A tendency to believe in conspiracy theories is associated with the feeling of possessing scarce information about the situations explained by the conspiracy theories and higher need for uniqueness. People in a high need for unique conditions display higher conspiracy beliefs than people in a low need for unique conditions. Conspiracy theories may serve people’s desire to be unique, highlighting a motivational underpinning of conspiracy beliefs.
Conspiracy theories offer simple answers to complex problems by providing explanations for uncertain situations. Thus, they should be attractive to individuals who are intolerant of uncertainty and seek cognitive closure. People high (vs. low) in Need for Cognitive Closure (NFCC) seize on conspiratorial explanations for uncertain events when such explanations are situationally accessible.

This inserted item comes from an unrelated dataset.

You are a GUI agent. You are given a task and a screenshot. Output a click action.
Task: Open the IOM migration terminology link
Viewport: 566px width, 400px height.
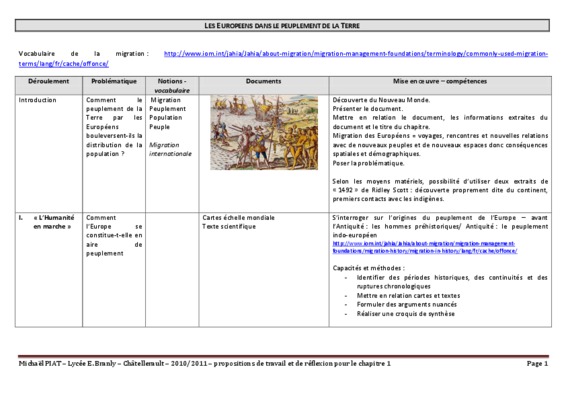pos(356,54)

A tendency to believe in conspiracy theories is correlated with: Suspiciousness, magical thinking. and the tendency to believe in the paranormal, Narcissism (i.e., an inflated view of oneself that requires external validation), worry about one’s health and mortality, gullibility, lower media literacy (i.e., poorer ability to critically analyze the source and contents of news stories), lower intelligence, lower education, and poorer skills in analytical thinking, rejection of conventional scientific findings or theories (e.g., the theory of evolution) in favor of pseudoscience (e.g., the belief that prayer is effective in curing terminal disease).
Overcoming Conspiracy Theory Beliefs:

Once the belief in a conspiracy theory is firmly established, it can be difficult to correct. In some cases, it may be very difficult, if not impossible to persuade people to abandon their conspiratorial beliefs, however, research suggests that people can be inoculated against conspiracy theories by:

Being exposed to arguments that refute conspiracy theories
Conspiracy thinking is associated with feelings of reduced control and perceived threat. When people feel like they have lost control of a situation, their conspiracy tendencies increase but when people feel empowered, they are more resilient to conspiracy theories. Researchers found that promotion-focused people i.e. those who believe that they have the power and control to shape their future were more skeptical and less likely to buy into conspiracies.
Analytical thinking also can reduce the belief in conspiracies. Analytical thinking prompts careful and deliberate processing of information which increases attention to logical fallacies and factual inaccuracies inherent in most conspiracy theories.